The actionable rule: assume at-least-once for any stream → external sink, and design idempotent writes (MERGE on event_id) regardless of what the engine claims. Engine-level exactly-once protects state recovery on restart; it does not, by itself, dedupe across the wire to your warehouse.

Backpressure is invisible until it isn’t

When the sink is slower than the source, something has to give. The mechanisms differ wildly:

Flink: credit-based flow control. Slow sinks pause upstream operators. You see it as inPoolUsage / outPoolUsage climbing in the dashboard.
Spark Structured Streaming: micro-batch sizing. If a batch takes longer than the trigger interval, the next batch waits. With no maxOffsetsPerTrigger, a backlog dumps gigabytes into one batch and the job appears frozen.

Flink: backpressure visible as climbing pool usage upstream

   source ─[credits]─▶ map ─[credits=0]─▶ slow sink
                       ▲                       │
                       └── stalls ─────────────┘
                       outPoolUsage → 1.0  (the alert signal)

Spark: backpressure shows up as growing offset lag and trigger overruns

   trigger=30s  │ batch_n  ████████ 45s  │
                                          ▲
                                          batch_n+1 starts late,
                                          backlog grows, processedRowsPerSecond
                                          drops below inputRowsPerSecond

Both engines will eventually fall behind silently. Always alert on (latest source offset) - (committed offset). That single metric catches more incidents than any other streaming alert I’ve set up.

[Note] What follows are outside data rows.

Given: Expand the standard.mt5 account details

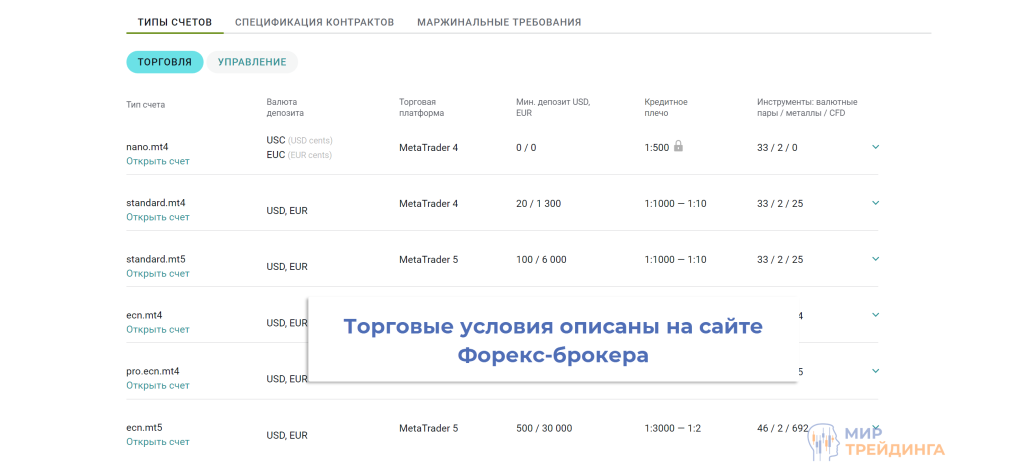Looking at the screenshot, I should tap(875, 259).
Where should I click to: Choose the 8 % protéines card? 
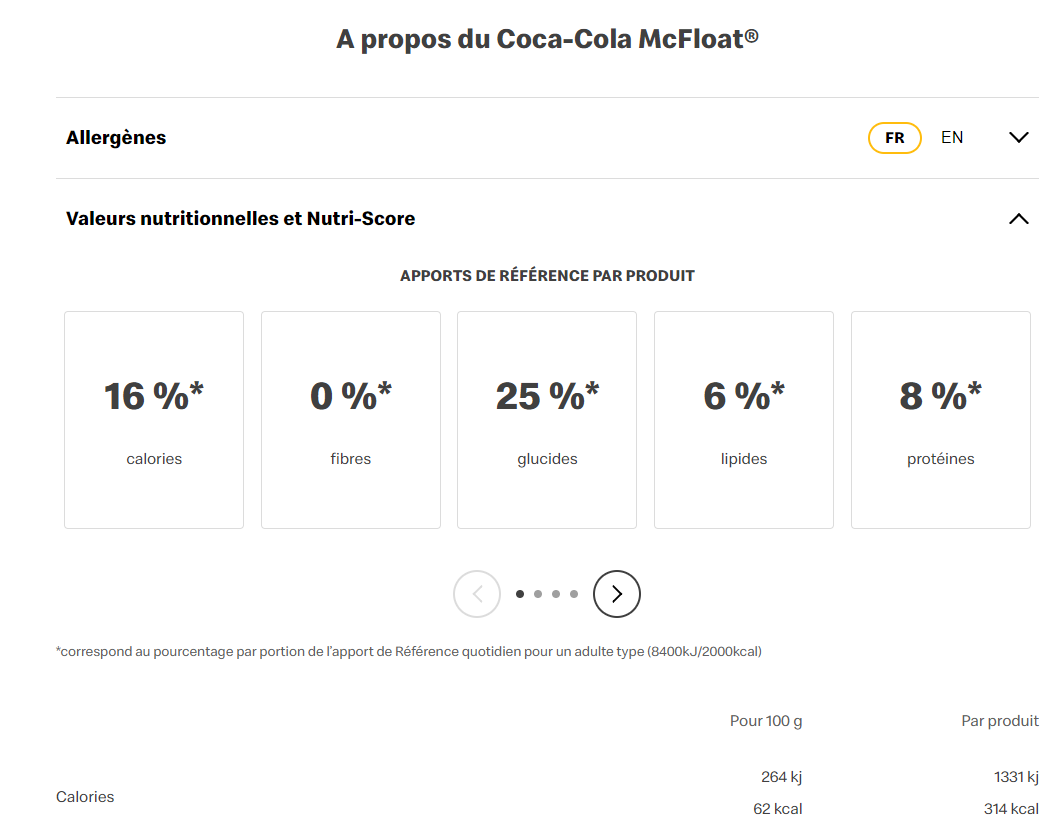941,420
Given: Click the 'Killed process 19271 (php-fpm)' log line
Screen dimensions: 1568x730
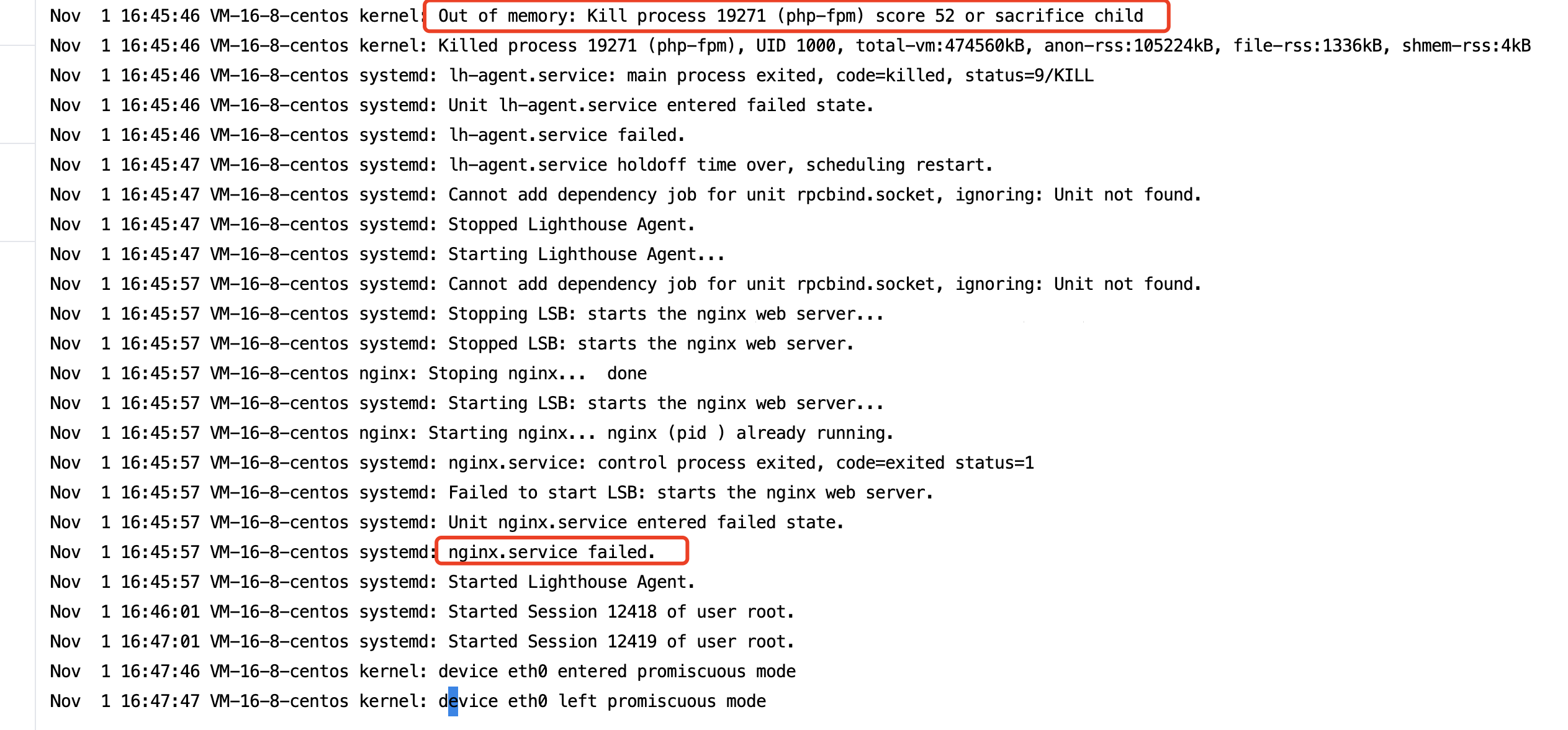Looking at the screenshot, I should point(790,45).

Schema evolution mid-stream

Producers will deploy a new schema version while your job is running. Three things happen:

Old schema events are still in transit (Kafka retention).
New schema events start arriving.
Your deserialiser was compiled against the old schema.

Survival requires (a) a schema registry with backward-compatibility checks enforced in CI, (b) DESERIALISATION_FAILURE → DLQ rather than crash-on-bad-message, and (c) a periodic CI replay of “last 7 days of events through current code” to catch changes that pass compatibility checks but break business logic.

When batch is genuinely the right answer

A few signals that the streaming framing is wrong:

Latency tolerance > 30 minutes — a scheduled hourly job is simpler, cheaper, and easier to backfill.
Multi-table joins involving slowly-changing dimensions — batch joins are saner than orchestrating watermarks across five streams.
Cost-sensitive workloads on cloud — keeping a Flink/Spark cluster warm 24/7 dwarfs the cost of an hourly serverless batch run.

Streaming buys you continuous latency. If your downstream consumer doesn’t actually need that, you’re paying for it anyway.

Closing

The surface API of streaming engines is small. The corner cases — watermark semantics, late-data routing, join constraints, session merges, end-to-end exactly-once, backpressure, schema drift — are where production lives.

The minimum bar I now apply to any streaming job before it ships: explicit watermark with measured p99 lateness, side-output or filter-and-DLQ for late records, idempotent sink keyed on event_id, alert on offset lag, and a quarterly replay test. That’s not the whole list; it’s the floor.